Step 1 - create metadata extractions for every resource

Breaking the whole 1996-2013 collection into 6 chunks (at least 86,000 ARCs or WARCs per chunk), we then run the WARCMDXGenerator to create a set of MDX metadata objects stored as text in sequence files, sorted by entity-body hash.

chunk time records NULLs Errors HDFS bytes read
a 33hrs, 57mins, 1sec 538,761,419 116,127,700 0 5,661,783,544,289 (5.66 TB)
b
c
d 28hrs, 56mins, 11sec 524,143,344 89,077,559 8 5,918,383,825,363
e 35hrs, 26mins, 40sec 501,582,602 101,396,811 1 6,505,417,693,908
f 72hrs, 19mins, 35sec 1,353,142,719 332,045,791 14 29,129,360,605,968

Step 2 - merge the entire set of MDX sequence files

Merging all into one set, sorted by hash, and re-duplicating revisit records.

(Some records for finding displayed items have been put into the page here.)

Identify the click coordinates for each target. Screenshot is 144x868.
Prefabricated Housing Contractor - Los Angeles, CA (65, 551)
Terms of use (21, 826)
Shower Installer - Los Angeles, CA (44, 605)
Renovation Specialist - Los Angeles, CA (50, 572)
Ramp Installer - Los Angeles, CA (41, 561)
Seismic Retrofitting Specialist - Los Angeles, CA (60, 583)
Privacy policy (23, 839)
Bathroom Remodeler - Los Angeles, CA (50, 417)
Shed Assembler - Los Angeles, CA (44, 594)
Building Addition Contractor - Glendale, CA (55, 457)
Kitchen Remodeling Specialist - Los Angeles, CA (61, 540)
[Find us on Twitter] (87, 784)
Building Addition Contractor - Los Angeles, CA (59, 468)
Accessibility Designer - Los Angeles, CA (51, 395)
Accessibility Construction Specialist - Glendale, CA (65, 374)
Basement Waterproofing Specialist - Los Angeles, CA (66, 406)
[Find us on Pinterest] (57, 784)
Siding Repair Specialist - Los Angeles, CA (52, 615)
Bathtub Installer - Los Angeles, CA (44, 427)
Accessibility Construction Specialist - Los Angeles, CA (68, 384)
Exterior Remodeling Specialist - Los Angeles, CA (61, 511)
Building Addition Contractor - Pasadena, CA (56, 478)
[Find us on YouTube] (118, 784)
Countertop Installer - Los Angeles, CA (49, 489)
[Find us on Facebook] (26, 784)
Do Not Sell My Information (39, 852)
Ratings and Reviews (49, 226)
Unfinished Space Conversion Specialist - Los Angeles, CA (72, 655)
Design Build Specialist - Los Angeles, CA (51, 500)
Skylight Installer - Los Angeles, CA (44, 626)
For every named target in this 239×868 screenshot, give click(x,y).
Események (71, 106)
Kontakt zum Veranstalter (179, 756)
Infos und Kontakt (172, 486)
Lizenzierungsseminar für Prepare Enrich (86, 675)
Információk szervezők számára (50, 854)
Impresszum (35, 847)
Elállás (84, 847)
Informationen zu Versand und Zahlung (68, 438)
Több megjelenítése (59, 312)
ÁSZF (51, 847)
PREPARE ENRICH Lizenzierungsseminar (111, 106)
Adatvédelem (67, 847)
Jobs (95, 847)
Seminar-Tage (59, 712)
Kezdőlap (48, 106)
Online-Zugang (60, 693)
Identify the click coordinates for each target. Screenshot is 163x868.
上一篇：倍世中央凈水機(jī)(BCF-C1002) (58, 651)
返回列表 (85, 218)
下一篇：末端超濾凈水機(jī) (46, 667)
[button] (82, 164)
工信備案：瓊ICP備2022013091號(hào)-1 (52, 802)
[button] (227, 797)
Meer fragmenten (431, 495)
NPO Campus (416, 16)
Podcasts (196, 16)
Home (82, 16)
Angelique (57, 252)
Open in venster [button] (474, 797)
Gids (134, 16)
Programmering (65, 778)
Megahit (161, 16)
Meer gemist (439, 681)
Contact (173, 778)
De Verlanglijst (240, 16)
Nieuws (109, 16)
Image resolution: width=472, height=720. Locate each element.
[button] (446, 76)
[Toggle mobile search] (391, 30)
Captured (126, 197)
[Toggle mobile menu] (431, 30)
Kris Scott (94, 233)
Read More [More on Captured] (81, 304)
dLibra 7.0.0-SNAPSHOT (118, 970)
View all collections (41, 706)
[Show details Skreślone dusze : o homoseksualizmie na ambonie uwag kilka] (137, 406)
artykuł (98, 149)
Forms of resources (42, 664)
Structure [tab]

Note that when merging just chunks e and f (which are the only ones containing WARCs), there were 162,103,566 revisits out of 1,854,725,336 records, but 2,482,073 were unresolved!

Step 3 - run statistic and sample generators over the merged MDX sequence files

At this point, we can run other profilers and samplers over the merged, reduplicated MDX files and generate a range of datasets for researchers.